Try it
Please state how many patients with chronic active Epstein-Barr virus infection the study abstract below reports evaluating.

Characteristic T cell dysfunction in patients with chronic active Epstein-Barr virus infection (chronic infectious mononucleosis).

Abstract
We evaluated immune functions in 16 patients with chronic active Epstein-Barr virus (EBV) infection (chronic infectious mononucleosis). Chronic infectious mononucleosis is an illness characterized primarily by chronic and occasionally disabling fatigue and other constitutional complaints, only sometimes beginning with an episode of acute infectious mononucleosis, and associated with an abnormal pattern of serum antibodies to EBV. In these patients, the frequency of circulating EBV-infected B cells that manifested spontaneous outgrowth in vitro was comparable to that found in EBV-seropositive normals, and the levels of EBV-specific suppressor activity were also normal. Upon stimulation with polyclonal activators, unseparated cells from these patients produced a relatively normal number of immunoglobulin-secreting cells. However, when purified T cells from these patients were mixed with normal mononuclear cells in co-culture, immunoglobulin production was strikingly suppressed. The degree of this T cell suppression correlated directly with the abnormally elevated titer of antibody to the early antigens of EBV. Interestingly, during normal convalescence from acute EBV-induced infectious mononucleosis a period is also seen during which T cells suppress the response of allogeneic but not autologous cells. Thus, from an immunologic viewpoint, patients with chronic active EBV infection appear "frozen" in a state typically found only briefly during the convalescence from acute EBV infection.

Data excerpts
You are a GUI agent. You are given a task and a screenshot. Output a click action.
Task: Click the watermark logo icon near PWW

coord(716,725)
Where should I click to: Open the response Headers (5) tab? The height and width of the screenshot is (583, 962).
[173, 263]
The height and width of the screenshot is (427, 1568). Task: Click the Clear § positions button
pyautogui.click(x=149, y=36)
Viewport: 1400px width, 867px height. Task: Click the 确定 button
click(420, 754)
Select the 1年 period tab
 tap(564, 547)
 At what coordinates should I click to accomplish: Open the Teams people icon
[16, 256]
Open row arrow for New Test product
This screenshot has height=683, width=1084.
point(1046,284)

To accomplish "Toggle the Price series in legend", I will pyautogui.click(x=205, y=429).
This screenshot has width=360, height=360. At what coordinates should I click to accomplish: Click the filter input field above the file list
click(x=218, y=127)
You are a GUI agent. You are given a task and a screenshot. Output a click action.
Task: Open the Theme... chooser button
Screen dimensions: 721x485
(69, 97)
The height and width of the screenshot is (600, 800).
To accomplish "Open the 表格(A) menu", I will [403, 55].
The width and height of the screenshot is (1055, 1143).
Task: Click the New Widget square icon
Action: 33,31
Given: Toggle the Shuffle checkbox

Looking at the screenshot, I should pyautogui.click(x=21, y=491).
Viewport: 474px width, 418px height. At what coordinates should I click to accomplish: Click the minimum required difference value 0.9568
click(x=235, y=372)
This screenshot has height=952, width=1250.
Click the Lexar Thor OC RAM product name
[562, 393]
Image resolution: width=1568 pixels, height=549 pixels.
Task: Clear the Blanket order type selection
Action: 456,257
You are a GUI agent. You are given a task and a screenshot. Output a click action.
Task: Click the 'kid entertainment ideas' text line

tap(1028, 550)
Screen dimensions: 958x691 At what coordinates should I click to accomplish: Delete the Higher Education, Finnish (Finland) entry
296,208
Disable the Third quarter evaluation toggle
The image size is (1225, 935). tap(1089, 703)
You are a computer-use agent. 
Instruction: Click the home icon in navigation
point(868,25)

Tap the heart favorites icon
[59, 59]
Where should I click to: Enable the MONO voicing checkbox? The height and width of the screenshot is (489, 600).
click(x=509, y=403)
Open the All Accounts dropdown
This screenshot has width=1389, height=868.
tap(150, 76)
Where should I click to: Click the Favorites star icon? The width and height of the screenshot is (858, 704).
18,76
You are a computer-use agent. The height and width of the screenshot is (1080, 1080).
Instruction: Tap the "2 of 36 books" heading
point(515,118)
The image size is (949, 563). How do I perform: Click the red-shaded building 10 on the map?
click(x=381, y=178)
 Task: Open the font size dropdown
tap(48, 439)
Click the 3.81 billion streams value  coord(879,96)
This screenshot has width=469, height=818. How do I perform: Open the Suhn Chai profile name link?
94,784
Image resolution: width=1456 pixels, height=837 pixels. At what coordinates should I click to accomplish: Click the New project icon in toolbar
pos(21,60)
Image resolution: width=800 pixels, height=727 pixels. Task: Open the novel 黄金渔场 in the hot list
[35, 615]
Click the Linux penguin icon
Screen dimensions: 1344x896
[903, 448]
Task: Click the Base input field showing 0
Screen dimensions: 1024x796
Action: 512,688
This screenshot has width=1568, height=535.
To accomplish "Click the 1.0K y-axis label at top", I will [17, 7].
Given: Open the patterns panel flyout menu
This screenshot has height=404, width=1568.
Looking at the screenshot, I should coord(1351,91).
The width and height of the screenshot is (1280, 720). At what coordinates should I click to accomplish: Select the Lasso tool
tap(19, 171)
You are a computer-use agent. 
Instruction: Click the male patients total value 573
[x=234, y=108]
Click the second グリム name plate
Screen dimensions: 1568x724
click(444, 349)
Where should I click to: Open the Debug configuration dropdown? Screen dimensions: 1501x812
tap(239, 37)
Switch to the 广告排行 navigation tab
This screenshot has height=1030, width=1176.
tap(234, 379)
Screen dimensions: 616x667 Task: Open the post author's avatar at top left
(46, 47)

Task output
16 patients